● WHAT TO DO
Each line below from the one containing "Task: Click the beaker labs icon" through the one containing "Expand Show sources information" should be output exactly as it stands, and no other line should appear.

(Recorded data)
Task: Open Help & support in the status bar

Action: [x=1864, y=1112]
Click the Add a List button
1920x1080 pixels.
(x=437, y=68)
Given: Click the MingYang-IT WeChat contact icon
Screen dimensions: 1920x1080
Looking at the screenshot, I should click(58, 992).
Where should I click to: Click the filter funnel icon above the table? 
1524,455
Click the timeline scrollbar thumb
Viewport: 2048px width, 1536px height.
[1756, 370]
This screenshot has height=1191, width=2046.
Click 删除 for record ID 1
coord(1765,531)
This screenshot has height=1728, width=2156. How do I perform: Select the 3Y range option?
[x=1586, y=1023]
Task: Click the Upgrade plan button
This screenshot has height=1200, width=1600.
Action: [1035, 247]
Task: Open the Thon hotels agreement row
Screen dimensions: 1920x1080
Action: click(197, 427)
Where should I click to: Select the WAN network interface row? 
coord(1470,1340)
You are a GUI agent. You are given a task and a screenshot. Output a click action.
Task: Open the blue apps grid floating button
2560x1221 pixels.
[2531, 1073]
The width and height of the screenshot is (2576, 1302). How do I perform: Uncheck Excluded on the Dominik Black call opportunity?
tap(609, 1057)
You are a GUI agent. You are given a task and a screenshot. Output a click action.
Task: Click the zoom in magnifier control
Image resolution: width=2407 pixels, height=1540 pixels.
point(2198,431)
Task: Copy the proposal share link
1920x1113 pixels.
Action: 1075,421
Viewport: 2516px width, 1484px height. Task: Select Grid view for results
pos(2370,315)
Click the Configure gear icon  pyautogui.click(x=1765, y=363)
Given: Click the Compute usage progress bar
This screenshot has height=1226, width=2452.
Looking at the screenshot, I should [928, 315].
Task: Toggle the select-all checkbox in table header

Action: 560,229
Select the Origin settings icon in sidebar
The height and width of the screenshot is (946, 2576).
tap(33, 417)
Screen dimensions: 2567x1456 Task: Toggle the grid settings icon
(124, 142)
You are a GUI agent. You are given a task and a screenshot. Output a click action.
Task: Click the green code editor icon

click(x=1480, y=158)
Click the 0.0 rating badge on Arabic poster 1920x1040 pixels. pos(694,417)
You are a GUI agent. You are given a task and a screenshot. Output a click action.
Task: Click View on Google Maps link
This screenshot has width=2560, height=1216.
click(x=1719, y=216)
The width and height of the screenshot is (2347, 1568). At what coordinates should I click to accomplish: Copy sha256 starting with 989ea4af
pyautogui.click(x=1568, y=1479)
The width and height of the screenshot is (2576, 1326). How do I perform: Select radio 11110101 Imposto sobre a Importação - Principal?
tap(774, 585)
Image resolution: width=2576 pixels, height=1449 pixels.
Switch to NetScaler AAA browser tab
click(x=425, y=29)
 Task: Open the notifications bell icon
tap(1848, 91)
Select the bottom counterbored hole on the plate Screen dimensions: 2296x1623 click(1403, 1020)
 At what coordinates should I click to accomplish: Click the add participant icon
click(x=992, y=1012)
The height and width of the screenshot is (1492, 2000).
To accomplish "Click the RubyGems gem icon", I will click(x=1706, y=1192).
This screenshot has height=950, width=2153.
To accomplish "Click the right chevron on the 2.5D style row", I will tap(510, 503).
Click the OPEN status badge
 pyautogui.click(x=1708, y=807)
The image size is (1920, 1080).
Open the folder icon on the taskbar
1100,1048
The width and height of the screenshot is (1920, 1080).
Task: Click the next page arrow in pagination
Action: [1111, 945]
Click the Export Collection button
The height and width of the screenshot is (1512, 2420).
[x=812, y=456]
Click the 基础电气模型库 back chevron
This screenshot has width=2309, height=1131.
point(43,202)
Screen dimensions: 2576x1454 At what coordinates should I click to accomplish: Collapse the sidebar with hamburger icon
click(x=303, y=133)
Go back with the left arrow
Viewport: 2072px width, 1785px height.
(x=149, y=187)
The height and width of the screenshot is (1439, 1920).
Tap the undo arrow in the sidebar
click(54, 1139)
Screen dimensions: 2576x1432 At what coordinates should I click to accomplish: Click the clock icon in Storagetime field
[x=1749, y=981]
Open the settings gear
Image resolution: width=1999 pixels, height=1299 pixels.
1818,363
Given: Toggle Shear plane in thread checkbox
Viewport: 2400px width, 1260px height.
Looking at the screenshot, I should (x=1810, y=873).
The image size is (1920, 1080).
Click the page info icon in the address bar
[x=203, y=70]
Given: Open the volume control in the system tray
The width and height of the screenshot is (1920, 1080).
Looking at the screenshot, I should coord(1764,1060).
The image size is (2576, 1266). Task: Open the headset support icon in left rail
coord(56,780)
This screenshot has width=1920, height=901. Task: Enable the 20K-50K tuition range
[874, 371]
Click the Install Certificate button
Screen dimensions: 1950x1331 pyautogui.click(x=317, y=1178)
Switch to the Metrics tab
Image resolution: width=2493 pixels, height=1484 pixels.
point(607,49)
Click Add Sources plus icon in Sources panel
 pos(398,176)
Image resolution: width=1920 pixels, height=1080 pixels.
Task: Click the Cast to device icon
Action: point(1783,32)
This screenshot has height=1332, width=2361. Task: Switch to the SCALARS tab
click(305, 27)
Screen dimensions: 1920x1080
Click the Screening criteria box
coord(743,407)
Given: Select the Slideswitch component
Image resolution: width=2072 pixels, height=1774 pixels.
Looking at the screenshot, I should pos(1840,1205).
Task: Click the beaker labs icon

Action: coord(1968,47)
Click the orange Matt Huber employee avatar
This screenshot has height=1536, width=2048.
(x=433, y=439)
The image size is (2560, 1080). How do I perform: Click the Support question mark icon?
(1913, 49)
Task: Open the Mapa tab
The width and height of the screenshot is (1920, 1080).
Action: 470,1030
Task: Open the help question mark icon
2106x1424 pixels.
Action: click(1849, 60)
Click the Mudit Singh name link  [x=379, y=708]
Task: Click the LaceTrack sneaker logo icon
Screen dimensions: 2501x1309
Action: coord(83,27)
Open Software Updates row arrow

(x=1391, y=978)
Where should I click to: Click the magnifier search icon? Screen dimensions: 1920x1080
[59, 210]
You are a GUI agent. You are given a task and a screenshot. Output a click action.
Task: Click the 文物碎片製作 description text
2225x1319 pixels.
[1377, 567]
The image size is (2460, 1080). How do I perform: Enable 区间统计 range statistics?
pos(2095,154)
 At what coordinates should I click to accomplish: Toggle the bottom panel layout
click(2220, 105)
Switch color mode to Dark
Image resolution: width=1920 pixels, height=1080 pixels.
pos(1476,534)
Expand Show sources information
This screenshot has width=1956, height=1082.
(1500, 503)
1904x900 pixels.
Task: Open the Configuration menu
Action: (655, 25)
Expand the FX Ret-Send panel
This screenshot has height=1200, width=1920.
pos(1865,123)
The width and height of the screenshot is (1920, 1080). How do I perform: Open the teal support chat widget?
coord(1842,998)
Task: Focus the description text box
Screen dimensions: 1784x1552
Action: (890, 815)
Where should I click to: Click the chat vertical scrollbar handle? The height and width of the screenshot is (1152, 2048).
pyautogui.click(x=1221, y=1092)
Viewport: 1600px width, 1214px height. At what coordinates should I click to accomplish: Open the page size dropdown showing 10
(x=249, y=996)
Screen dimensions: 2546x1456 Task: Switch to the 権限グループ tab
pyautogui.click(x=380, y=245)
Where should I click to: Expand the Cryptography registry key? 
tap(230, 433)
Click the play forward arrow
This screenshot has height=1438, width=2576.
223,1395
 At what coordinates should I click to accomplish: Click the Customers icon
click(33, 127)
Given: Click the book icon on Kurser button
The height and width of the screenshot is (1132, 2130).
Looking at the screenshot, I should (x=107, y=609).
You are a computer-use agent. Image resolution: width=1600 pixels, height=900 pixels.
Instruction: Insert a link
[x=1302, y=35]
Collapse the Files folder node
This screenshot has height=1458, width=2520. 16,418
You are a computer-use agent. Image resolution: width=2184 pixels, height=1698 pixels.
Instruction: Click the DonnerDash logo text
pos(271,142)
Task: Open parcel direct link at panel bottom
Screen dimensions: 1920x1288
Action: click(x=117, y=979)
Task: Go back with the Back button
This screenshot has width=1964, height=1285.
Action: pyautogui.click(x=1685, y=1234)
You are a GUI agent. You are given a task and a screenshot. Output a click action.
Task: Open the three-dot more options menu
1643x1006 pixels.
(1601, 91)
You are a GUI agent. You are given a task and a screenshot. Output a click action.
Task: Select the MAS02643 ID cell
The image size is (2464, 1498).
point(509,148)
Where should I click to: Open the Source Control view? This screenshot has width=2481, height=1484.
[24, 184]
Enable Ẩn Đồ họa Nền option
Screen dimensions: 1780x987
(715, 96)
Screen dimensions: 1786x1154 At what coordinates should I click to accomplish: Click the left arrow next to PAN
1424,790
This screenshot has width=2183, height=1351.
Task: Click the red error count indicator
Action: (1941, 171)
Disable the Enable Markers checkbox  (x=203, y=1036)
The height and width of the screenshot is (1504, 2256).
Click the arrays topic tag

● SOLUTION FOR THIS EXERCISE
Task: Click the beaker labs icon

Action: coord(1968,47)
Click the orange Matt Huber employee avatar
This screenshot has height=1536, width=2048.
(x=433, y=439)
The image size is (2560, 1080). How do I perform: Click the Support question mark icon?
(1913, 49)
Task: Open the Mapa tab
The width and height of the screenshot is (1920, 1080).
Action: 470,1030
Task: Open the help question mark icon
2106x1424 pixels.
Action: click(1849, 60)
Click the Mudit Singh name link  [x=379, y=708]
Task: Click the LaceTrack sneaker logo icon
Screen dimensions: 2501x1309
Action: coord(83,27)
Open Software Updates row arrow

(x=1391, y=978)
Where should I click to: Click the magnifier search icon? Screen dimensions: 1920x1080
[59, 210]
You are a GUI agent. You are given a task and a screenshot. Output a click action.
Task: Click the 文物碎片製作 description text
2225x1319 pixels.
[1377, 567]
The image size is (2460, 1080). How do I perform: Enable 区间统计 range statistics?
pos(2095,154)
 At what coordinates should I click to accomplish: Toggle the bottom panel layout
click(2220, 105)
Switch color mode to Dark
Image resolution: width=1920 pixels, height=1080 pixels.
pos(1476,534)
Expand Show sources information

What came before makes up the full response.